Reuters is reporting out of Zurich that Switzerland’s largest bank UBS warned it faced new fines after confirming it was holding talks to settle allegations it was involved in rigging FX rates. UBS has started settlement talks with some of the investigating authorities, the bank said in a share-swap prospectus published on Monday.
Although UBS did not identify the regulators it was talking to – last week it was reported that the United Kingdom’s FCA was in discussions with banks on FX manipulation settlement, this is the first time we are hearing a bank comment back on the matter. UBS said in its prospectus that other authorities could start settlement talks “in the near future”.
Furthermore, it’s being reported that U.S. regulators, which traditionally levy far higher fines than their British counterparts, are not part of the UK negotiations. Stung by a previous scandal into manipulation of Libor which saw it pay out $1.5 billion in fines and penalties, UBS has tried to stay on top of the FX probe. It suspended at least five traders and approached U.S. authorities last year with information in the hope of gaining antitrust immunity if charged with wrongdoing.
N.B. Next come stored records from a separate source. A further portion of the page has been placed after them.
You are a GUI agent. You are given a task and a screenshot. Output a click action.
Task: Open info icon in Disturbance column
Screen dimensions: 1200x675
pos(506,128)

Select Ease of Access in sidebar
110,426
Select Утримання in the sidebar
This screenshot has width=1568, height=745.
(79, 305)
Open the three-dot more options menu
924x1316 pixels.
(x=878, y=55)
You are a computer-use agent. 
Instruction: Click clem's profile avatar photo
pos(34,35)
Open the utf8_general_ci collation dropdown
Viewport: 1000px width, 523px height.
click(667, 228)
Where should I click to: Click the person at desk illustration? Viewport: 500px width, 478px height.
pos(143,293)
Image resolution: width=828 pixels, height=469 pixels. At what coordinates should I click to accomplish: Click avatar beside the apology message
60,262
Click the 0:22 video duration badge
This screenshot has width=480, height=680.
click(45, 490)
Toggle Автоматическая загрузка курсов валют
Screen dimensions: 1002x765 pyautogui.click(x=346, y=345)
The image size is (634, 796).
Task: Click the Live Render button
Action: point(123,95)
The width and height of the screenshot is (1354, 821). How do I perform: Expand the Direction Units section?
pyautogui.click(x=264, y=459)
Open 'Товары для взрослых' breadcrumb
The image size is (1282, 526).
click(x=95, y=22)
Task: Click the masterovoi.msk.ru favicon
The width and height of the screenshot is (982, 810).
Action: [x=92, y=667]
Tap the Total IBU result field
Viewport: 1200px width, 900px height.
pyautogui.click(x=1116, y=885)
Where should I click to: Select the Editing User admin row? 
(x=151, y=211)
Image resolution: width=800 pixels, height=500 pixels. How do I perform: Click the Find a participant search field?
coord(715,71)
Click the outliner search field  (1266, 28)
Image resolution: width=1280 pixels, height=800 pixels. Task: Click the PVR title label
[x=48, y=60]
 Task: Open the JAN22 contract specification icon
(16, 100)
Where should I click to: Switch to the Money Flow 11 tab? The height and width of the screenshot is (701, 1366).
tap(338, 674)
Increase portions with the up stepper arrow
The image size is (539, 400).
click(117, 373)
UBS said it could face “material monetary penalties” in any deal struck. The FX probe is one of several legal headaches facing the bank as it shrinks its investment banking business. Reuters says the bank raised its provision against future litigation to 1.98 billion Swiss francs ($2.08 billion) earlier this year but has warned this might not be enough to cover possible fines and charges.
So far, more than 30 traders from various banks have been put on leave, suspended or fired in connection with the FX probe. No individual or bank has been formally accused of any wrongdoing – but it looks like this could be changing sooner now rather than later.